*WRITTEN EXERCISE*:
Render as a numbered list, omitting blank lines, the part of the data that opens with the line containing "Click the Release" and closes with the line containing "point(937,1201)".

============================================================

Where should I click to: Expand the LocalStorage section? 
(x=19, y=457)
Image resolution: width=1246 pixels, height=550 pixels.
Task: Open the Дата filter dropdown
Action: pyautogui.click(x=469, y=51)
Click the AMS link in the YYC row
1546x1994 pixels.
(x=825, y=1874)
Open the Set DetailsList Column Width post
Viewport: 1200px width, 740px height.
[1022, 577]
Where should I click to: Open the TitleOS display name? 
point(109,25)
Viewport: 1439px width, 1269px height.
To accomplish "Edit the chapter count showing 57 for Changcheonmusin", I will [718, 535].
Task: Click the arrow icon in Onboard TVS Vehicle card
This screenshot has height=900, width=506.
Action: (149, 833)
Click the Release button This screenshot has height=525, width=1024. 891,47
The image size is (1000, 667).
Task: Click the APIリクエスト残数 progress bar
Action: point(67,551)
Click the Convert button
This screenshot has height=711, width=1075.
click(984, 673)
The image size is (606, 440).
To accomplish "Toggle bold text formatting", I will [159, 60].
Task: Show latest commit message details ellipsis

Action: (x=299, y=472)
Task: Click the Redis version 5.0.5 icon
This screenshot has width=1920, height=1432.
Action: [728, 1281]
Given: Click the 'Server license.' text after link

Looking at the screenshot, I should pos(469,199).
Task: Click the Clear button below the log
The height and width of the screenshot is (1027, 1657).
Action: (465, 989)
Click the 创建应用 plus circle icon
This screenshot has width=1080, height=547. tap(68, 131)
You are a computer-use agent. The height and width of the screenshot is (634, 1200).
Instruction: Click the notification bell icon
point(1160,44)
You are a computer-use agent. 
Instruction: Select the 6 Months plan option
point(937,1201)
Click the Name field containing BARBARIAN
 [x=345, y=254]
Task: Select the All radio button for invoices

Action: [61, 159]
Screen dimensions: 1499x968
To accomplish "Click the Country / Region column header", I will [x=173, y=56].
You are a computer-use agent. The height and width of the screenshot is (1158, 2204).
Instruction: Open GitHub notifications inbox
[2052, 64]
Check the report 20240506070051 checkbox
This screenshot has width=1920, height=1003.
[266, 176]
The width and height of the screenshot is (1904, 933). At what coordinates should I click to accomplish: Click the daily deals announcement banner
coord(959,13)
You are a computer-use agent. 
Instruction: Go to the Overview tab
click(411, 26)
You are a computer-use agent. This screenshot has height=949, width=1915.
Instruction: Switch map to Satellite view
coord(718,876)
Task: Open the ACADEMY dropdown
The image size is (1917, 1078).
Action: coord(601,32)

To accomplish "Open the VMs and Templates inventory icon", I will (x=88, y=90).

============================================================

*REPLY*:
1. Click the Release button This screenshot has height=525, width=1024. 891,47
2. The image size is (1000, 667).
3. Task: Click the APIリクエスト残数 progress bar
4. Action: point(67,551)
5. Click the Convert button
6. This screenshot has height=711, width=1075.
7. click(984, 673)
8. The image size is (606, 440).
9. To accomplish "Toggle bold text formatting", I will [159, 60].
10. Task: Show latest commit message details ellipsis
11. Action: (x=299, y=472)
12. Task: Click the Redis version 5.0.5 icon
13. This screenshot has width=1920, height=1432.
14. Action: [728, 1281]
15. Given: Click the 'Server license.' text after link
16. Looking at the screenshot, I should pos(469,199).
17. Task: Click the Clear button below the log
18. The height and width of the screenshot is (1027, 1657).
19. Action: (465, 989)
20. Click the 创建应用 plus circle icon
21. This screenshot has width=1080, height=547. tap(68, 131)
22. You are a computer-use agent. The height and width of the screenshot is (634, 1200).
23. Instruction: Click the notification bell icon
24. point(1160,44)
25. You are a computer-use agent. 
26. Instruction: Select the 6 Months plan option
27. point(937,1201)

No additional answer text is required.